Directions for this task » The listing below needs to be copied in full, exactly.

━━━━━━

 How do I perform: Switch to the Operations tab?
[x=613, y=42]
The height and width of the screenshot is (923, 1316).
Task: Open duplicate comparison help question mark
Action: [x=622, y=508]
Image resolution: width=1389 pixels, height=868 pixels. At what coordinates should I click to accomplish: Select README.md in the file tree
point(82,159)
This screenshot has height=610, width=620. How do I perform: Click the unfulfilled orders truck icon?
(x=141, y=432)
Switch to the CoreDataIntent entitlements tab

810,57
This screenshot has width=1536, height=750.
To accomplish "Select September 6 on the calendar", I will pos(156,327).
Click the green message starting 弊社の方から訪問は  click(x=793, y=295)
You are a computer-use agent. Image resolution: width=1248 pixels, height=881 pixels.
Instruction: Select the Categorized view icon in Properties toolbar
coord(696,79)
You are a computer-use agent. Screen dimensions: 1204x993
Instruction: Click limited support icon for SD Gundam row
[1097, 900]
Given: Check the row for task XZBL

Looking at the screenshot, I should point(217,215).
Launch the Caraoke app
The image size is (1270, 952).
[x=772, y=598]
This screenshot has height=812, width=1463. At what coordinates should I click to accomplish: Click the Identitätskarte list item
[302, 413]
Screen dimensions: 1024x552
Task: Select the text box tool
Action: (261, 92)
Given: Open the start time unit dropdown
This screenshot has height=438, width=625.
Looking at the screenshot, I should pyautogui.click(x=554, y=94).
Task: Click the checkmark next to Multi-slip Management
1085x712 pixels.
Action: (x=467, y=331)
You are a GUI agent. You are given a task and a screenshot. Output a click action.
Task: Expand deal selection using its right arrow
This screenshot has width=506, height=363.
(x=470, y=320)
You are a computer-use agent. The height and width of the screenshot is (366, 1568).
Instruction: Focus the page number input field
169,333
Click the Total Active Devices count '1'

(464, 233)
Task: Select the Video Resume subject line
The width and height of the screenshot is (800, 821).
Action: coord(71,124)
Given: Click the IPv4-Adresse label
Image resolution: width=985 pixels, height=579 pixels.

━━━━━━

Answer to this exercise »
 How do I perform: Switch to the Operations tab?
[x=613, y=42]
The height and width of the screenshot is (923, 1316).
Task: Open duplicate comparison help question mark
Action: [x=622, y=508]
Image resolution: width=1389 pixels, height=868 pixels. At what coordinates should I click to accomplish: Select README.md in the file tree
point(82,159)
This screenshot has height=610, width=620. How do I perform: Click the unfulfilled orders truck icon?
(x=141, y=432)
Switch to the CoreDataIntent entitlements tab

810,57
This screenshot has width=1536, height=750.
To accomplish "Select September 6 on the calendar", I will pos(156,327).
Click the green message starting 弊社の方から訪問は  click(x=793, y=295)
You are a computer-use agent. Image resolution: width=1248 pixels, height=881 pixels.
Instruction: Select the Categorized view icon in Properties toolbar
coord(696,79)
You are a computer-use agent. Screen dimensions: 1204x993
Instruction: Click limited support icon for SD Gundam row
[1097, 900]
Given: Check the row for task XZBL

Looking at the screenshot, I should point(217,215).
Launch the Caraoke app
The image size is (1270, 952).
[x=772, y=598]
This screenshot has height=812, width=1463. At what coordinates should I click to accomplish: Click the Identitätskarte list item
[302, 413]
Screen dimensions: 1024x552
Task: Select the text box tool
Action: (261, 92)
Given: Open the start time unit dropdown
This screenshot has height=438, width=625.
Looking at the screenshot, I should pyautogui.click(x=554, y=94).
Task: Click the checkmark next to Multi-slip Management
1085x712 pixels.
Action: (x=467, y=331)
You are a GUI agent. You are given a task and a screenshot. Output a click action.
Task: Expand deal selection using its right arrow
This screenshot has width=506, height=363.
(x=470, y=320)
You are a computer-use agent. The height and width of the screenshot is (366, 1568).
Instruction: Focus the page number input field
169,333
Click the Total Active Devices count '1'

(464, 233)
Task: Select the Video Resume subject line
The width and height of the screenshot is (800, 821).
Action: coord(71,124)
Given: Click the IPv4-Adresse label
Image resolution: width=985 pixels, height=579 pixels.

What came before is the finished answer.